Hof Amsterdam oordeelt dat het verzoek om een proceskostenvergoeding voor beroepsmatig verleende rechtsbijstand terecht is afgewezen. Het is niet aannemelijk dat de processtukken door een ander zijn opgesteld. De Hoge Raad verklaart het beroep in cassatie niet-ontvankelijk, omdat het duidelijk niet kan slagen (art. 80a lid 1 Wet RO).

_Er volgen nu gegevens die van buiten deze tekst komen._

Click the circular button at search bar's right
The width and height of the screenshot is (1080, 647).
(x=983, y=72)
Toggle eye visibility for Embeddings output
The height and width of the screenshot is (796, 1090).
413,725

Aan X is een beschikking invorderingsrente opgelegd van € 34. Volgens Rechtbank Noord-Holland is de rente juist berekend. Wegens het overschrijden van de redelijke termijn krijgt X wel een immateriële schadevergoeding van € 500 alsmede een griffierechtvergoeding van € 48. X krijgt geen proceskostenvergoeding, omdat hij niet van een derde professionele bijstand heeft gekregen. Daarnaast is X' handelen gericht op het creëren van verwarring, het uitlokken van fouten en van meer procedures, om ook op die manier (op onderdelen) uiteindelijk weer aanspraak op (proceskosten)vergoedingen te kunnen maken. X gaat in hoger beroep.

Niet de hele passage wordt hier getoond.